Alternative Approaches
This article follows an approach which meets the above stated requirements. Your own mileage might vary depending on your own requirements.
There are alternative – potentially more straightforward – ways to achieve event-driven testing with Great Expectations and Google Cloud Functions.
While researching this tutorial I came across a brilliant article by Anna Geller called Put a Stop to Data Swamps With Event-Driven Data Testing . Anna’s example uses an AWS tech stack (S3 buckets and AWS Lambda) which is analogous to Google Cloud Storage and Google Cloud Functions and is therefore easily transferable to Google Cloud Platform.
Anna’s article explains a ‘Pythonic’ method for writing tests for a data source without any config files. However, for my particular use case, I really wanted a method for generating data docs and supporting multiple different datasets/schemas without having to modify the Cloud Functions code itself or deploy multiple different cloud functions for each dataset. So I came up with a different solution.
Prerequisites
If you want to follow along or implement your own solution, the following is required:
A GCP project with billing enabled
- This tutorial easily falls under the free tier for Google Cloud Functions and Google Cloud Storage usage and will not cost any money. However, billing still needs to be enabled on the project.
- If you don’t already have a Google Account. Sign up at Google Cloud and get $300 in credit
The gcloud sdk installed and terminal session authenticated
- Here is a good article explaining how to setup and authenticate your terminal session using the gcloud sdk
The following Google Cloud API’s activated for your project
- Cloud Storage API
- Cloud Functions API
- Cloud Build API
Two buckets created in Google Cloud Storage
- A ‘data’ bucket for storing the incoming data in the landing zone, and a ‘validation’ bucket for storing the configuration files which will define which tests to run against the data
- Buckets can be created manually in the UI, or via the command line using the gcloud sdk . For example:
# bash: scripts/create_resources.sh # set variables PROJECT=<your-gcp-project> REGION=<your-chosen-region> # create bucket for storing data gsutil mb -c standard -p $PROJECT -l $REGION gs://${PROJECT}-${REGION}-data # create bucket for storing validation configuration files gsutil mb -c standard -p $PROJECT -l $REGION gs://${PROJECT}-${REGION}-validation-configs
Project Directory Structure
💻 All code described in this post is available in this GitHub repo
The directory structure for the project is as follows:
├── cloud_functions <- directory for storing cloud functions
│ └── data_validation <- data validation cloud function
│ ├── env.yaml <- cloud function environment variables
│ ├── main.py <- cloud function entry point
│ ├── requirements.txt <- requirements for cloud function
│ └── src
│ └── gcs.py <- utility functions for interacting with Cloud Storage
├── data <- directory for storing the example dataset
├── data_generator <- scripts for creating demo datasets
├── great_expectations
│ ├── expectations <- data expectations definitions
│ │ └── properties.json
│ ├── great_expectations.yml <- Great Expectations config
│ ├── loading_args <- configurations to specify arguments for loading data into Great Expectations dataframe
│ │ └── properties.yml
│ └── uncommitted
│ └── edit_properties.ipynb <- example notebook for defining data expectations
├── requirements.txt
└── scripts <- bash scripts for deploying cloud function and moving configs to GCS
The most important directories are cloud_functions
– where the cloud function code is stored – and great_expectations
which is where we will create our data expectations and configuration files.

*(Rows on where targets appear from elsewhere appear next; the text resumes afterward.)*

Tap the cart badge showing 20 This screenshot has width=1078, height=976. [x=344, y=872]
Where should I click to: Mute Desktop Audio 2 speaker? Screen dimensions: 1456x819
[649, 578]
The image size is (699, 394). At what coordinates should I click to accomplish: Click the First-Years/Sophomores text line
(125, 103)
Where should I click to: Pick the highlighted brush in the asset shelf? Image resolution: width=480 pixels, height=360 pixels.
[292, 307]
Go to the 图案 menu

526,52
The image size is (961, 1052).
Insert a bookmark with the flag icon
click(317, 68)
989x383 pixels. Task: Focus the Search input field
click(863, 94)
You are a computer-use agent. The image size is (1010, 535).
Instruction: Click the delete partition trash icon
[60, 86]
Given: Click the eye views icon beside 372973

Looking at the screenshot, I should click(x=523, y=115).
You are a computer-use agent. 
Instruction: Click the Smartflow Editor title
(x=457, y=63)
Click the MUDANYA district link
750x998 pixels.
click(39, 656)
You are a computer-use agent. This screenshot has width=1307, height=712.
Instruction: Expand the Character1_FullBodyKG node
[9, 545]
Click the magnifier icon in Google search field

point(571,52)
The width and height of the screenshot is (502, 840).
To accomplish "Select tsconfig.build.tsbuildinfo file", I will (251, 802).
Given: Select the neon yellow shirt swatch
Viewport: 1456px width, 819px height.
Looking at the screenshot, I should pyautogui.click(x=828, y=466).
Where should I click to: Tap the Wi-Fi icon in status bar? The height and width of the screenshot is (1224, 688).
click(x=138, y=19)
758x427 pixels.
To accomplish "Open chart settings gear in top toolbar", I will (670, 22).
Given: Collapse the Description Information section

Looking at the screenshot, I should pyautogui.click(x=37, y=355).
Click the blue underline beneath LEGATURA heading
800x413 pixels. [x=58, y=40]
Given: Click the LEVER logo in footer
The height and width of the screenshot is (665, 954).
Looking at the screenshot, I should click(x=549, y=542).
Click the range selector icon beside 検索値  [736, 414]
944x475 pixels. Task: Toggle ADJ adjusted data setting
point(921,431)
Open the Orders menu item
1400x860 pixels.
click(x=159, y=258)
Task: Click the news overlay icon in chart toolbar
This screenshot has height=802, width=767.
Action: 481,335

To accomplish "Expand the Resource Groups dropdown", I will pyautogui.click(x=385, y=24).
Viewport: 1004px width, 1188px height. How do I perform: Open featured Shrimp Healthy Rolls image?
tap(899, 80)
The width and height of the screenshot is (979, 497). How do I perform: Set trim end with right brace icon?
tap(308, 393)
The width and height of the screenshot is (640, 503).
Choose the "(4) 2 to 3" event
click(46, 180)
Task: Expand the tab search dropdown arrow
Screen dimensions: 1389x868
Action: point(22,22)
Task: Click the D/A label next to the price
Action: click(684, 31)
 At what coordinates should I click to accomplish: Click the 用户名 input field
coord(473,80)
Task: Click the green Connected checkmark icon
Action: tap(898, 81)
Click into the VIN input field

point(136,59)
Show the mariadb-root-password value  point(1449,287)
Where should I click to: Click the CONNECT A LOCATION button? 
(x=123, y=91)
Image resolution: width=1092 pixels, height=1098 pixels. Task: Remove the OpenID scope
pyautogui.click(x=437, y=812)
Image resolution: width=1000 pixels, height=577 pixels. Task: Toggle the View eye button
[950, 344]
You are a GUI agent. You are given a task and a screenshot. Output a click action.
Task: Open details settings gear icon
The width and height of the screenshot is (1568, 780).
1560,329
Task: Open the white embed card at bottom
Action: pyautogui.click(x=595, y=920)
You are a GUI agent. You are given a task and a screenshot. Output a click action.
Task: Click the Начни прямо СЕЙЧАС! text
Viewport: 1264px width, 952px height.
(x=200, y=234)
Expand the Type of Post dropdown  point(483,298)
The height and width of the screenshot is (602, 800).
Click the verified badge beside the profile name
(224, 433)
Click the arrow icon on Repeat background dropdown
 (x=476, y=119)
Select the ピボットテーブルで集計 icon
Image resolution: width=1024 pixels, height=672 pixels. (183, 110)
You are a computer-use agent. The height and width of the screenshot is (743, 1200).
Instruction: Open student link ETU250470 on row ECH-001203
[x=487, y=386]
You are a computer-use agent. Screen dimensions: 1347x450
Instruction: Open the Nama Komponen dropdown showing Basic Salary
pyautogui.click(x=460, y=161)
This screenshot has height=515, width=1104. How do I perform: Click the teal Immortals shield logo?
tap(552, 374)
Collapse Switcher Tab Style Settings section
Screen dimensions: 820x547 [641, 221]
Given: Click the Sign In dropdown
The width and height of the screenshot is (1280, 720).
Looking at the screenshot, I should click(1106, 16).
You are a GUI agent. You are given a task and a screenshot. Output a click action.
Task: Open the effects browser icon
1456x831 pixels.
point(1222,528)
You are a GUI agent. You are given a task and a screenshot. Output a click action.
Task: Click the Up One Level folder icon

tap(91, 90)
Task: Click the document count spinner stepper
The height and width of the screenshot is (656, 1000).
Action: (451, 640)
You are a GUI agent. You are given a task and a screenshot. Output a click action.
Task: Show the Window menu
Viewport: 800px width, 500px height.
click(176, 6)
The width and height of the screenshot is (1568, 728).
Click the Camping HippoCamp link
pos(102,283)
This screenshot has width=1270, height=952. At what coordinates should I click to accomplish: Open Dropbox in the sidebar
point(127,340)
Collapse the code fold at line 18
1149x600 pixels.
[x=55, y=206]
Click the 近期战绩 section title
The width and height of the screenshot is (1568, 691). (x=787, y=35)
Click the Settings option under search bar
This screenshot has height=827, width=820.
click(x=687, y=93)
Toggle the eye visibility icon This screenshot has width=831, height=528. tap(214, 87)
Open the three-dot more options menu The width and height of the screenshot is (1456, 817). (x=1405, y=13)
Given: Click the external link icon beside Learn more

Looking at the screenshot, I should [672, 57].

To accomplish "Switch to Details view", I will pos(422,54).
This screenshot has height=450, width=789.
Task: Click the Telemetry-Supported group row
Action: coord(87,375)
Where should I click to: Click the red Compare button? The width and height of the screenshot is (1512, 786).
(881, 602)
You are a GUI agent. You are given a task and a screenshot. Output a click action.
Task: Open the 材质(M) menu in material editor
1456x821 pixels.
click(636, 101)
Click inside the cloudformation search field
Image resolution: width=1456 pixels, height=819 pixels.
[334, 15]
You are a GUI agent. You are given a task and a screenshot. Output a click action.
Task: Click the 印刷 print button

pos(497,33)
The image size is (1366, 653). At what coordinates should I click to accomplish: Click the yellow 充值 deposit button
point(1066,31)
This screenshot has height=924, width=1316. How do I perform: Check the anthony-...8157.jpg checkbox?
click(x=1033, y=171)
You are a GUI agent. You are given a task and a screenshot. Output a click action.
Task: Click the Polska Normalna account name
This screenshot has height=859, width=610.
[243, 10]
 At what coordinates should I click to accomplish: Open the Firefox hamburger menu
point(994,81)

There are three other directories: data
, data_generator
and scripts
. This is where will store the example dataset, scripts for generating the example dataset and general bash scripts for automating our interactions with Google Cloud Platform respectively.
Example Dataset
To test Great Expectations, we need an example dataset. For this demo, I created a fake ‘properties’ dataset using the Faker library .
The dataset contains various information about properties such as the address, number of rooms, price etc. A snippet is shown below.
The structure and content of the dataset itself is not really important as the code from this tutorial can translate to any other tabular dataset.
But for those interested, the code I used for generating the dataset is available in the data_generator/data_generator.py file. I have also provided the raw data produced by the data generator in the data directory of the repo.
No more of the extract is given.